The Prime Minister has endured a challenging start to 2024 and will be hoping he can use next week’s budget as an opportunity to turn around the Conservatives’ fortunes and put his party on the front foot. He has been determined to focus on the economy this year and put it at the centre of his election campaign.

However, recent weeks have seen the Conservatives lose two by-elections, in Kingswood, where Labour overturned a majority of 11,220 and in Wellingborough, where the majority was 18,540.  The 28.5% swing in Wellingborough was the second biggest from the Tories to Labour in any post-war by-election.

This meant the Conservatives have now suffered ten by-election losses in this parliament, more than any other government since the 1960s. There is also likely to be another by-election on the horizon in Blackpool South after Scott Benton was suspended from parliament for 35 days for offering to lobby ministers for the gambling industry.

The Prime Minister has also faced a growing row over Islamophobia in the Conservative party in the past week. The former deputy chairman of the Conservative party, Lee Anderson, was suspended by the party last week for his comments on the Mayor of London, Sadiq Khan, saying “I don't actually believe that the Islamists have got control of our country, but what I do believe is they've got control of Khan and they've got control of London, and they've got control of Starmer as well.” His suspension has increased rumours of a potential defection to the Reform Party.

His comments were in response to an article by Suella Braverman, former Home Secretary, who said “The truth is that the Islamists, the extremists and the antisemites are in charge now.”

It is clear the Prime Minister would like to use the budget to have his government discussing the main issue he wants to focus on, the economy.

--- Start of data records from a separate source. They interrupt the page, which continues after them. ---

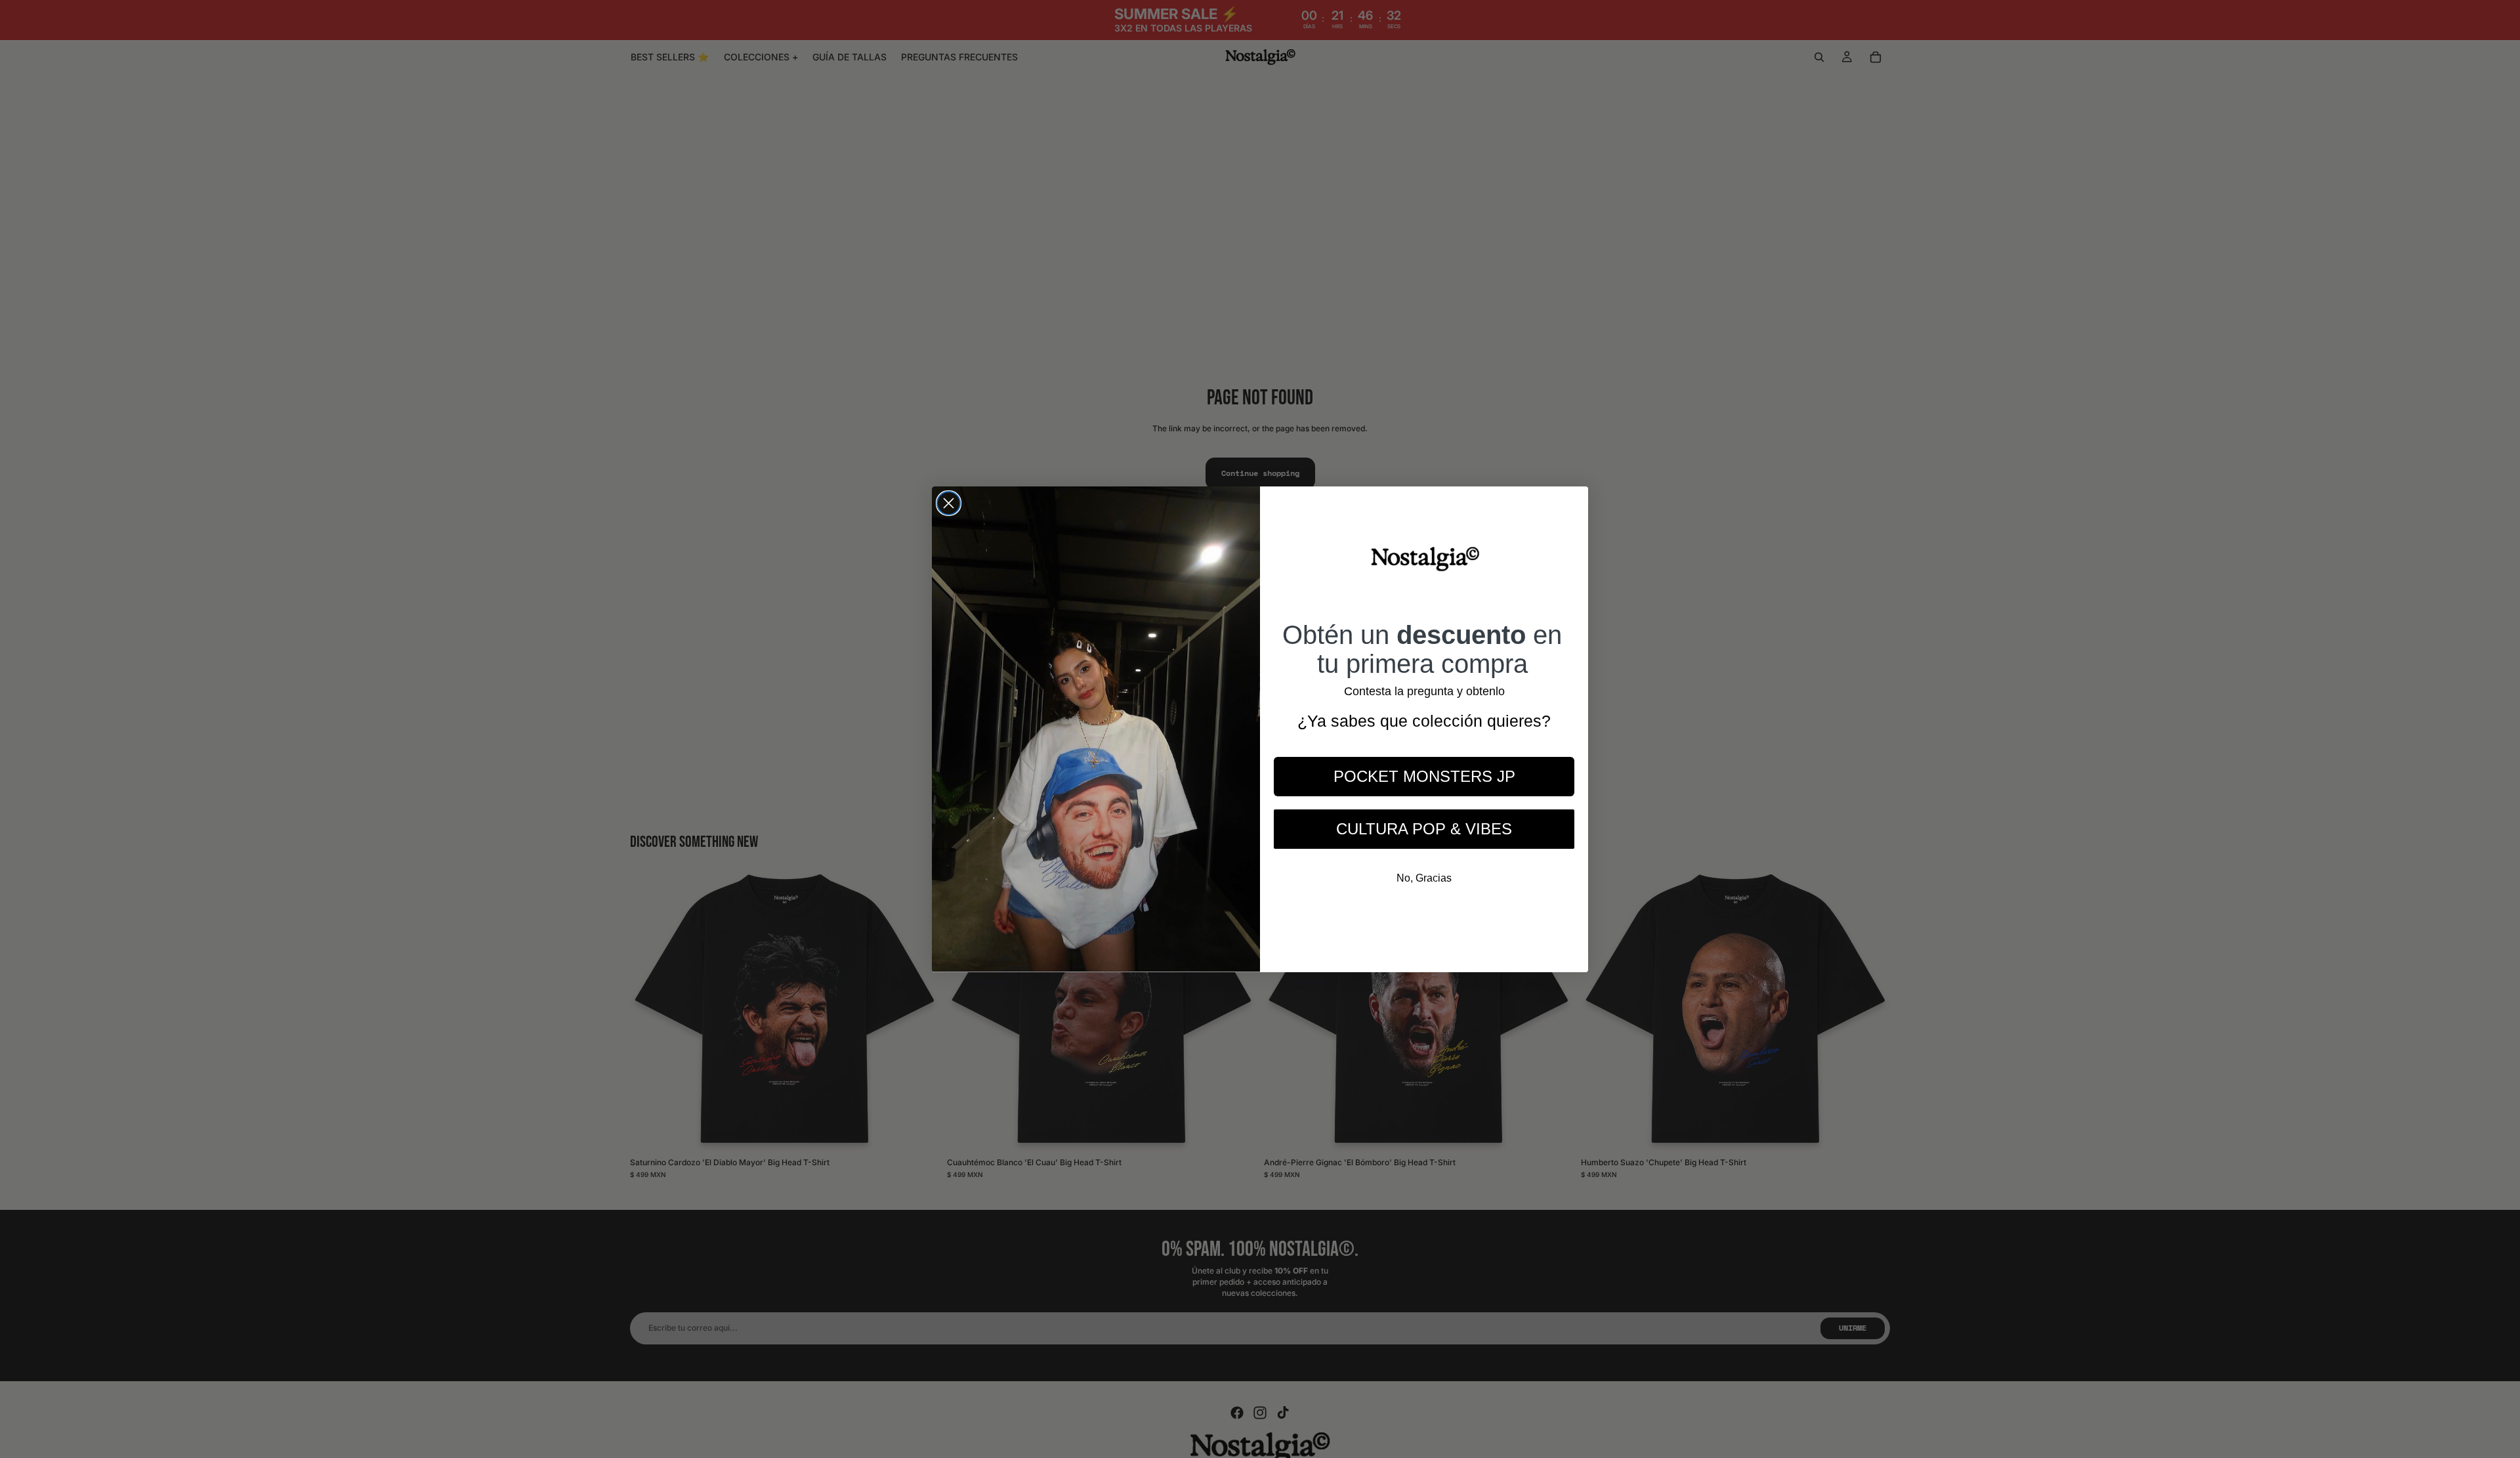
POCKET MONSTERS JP (1424, 775)
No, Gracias (1424, 877)
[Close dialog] (948, 503)
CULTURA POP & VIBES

However, the Prime Minister has tried to reset several times over the course of his premiership, most recently during the Conservative Party conference in October last year when he positioned his party as the party of a change despite being the fifth Conservative Prime Minister since 2010.

He also hoped last year’s Autumn Statement, in November, would be “an autumn statement for growth”, with tax cuts for business investment and to National Insurance contributions. However, this had limited impact on the public as the end of last year saw the Conservatives wrapped up in a row over immigration, leading to the resignation of Robert Jenrick as Immigration Minister in protest at the government’s Rwanda policy.

These moves have had little effect on the polls and Labour remain comfortably ahead of the Conservatives so the budget is one of Sunak’s last hopes to make a significant impact.

The Prime Minister has seemed unable to dictate the agenda as he would have wished during his time in office and recent weeks have shown no let up to this trend. Every by-election loss raises questions about his performance as Prime Minister and many of his MPs and rival sections of the party seem to be more focused on what the Conservative party will look like in opposition.